Edit everything from the start of the entries down to the line containing "The height and width of the screenshot is (500, 750)." so that "screenshot" becomes "screen capture" throughout, and leave all other text unchanged. Give back only those lines.

[[ EXTRACTED ENTRIES, beginning ]]

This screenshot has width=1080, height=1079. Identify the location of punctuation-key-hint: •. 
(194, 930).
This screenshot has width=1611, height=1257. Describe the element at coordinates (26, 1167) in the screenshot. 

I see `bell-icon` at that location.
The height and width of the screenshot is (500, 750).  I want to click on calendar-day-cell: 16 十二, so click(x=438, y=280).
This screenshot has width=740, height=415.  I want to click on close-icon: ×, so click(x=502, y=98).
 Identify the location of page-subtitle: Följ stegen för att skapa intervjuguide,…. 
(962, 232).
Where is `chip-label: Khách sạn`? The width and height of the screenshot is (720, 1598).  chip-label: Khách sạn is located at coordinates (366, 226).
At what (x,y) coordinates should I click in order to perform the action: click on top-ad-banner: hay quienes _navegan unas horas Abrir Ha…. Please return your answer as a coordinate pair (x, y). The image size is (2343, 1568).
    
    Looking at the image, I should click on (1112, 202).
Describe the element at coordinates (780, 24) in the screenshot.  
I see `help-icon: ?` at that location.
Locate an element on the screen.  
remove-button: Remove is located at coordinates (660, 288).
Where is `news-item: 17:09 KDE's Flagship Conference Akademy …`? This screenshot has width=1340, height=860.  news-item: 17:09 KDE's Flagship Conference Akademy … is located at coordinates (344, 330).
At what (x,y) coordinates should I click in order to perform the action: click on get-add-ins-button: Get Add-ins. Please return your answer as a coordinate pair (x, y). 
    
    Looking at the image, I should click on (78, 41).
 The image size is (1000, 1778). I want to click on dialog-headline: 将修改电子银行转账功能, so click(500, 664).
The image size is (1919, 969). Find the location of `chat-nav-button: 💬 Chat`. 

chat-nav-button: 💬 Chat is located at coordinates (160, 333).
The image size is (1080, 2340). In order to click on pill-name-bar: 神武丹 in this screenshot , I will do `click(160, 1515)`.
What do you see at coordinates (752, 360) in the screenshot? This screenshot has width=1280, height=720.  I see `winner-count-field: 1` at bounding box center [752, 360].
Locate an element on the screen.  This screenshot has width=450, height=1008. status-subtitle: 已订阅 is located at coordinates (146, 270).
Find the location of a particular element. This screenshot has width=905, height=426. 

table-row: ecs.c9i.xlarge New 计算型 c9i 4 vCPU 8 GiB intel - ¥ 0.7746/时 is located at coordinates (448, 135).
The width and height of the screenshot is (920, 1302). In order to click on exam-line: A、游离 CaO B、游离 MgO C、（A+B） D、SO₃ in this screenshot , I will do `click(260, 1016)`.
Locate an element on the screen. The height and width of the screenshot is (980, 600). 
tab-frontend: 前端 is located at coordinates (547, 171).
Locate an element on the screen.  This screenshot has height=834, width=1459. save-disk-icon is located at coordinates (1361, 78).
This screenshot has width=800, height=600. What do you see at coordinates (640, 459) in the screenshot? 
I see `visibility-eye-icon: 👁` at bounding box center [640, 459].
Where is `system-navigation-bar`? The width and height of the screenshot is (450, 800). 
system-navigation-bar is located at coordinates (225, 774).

[[ EXTRACTED ENTRIES, end ]]

ANSWER FOR THE TASK
This screen capture has width=1080, height=1079. Identify the location of punctuation-key-hint: •. 
(194, 930).
This screen capture has width=1611, height=1257. Describe the element at coordinates (26, 1167) in the screen capture. 

I see `bell-icon` at that location.
The height and width of the screen capture is (500, 750).  I want to click on calendar-day-cell: 16 十二, so click(x=438, y=280).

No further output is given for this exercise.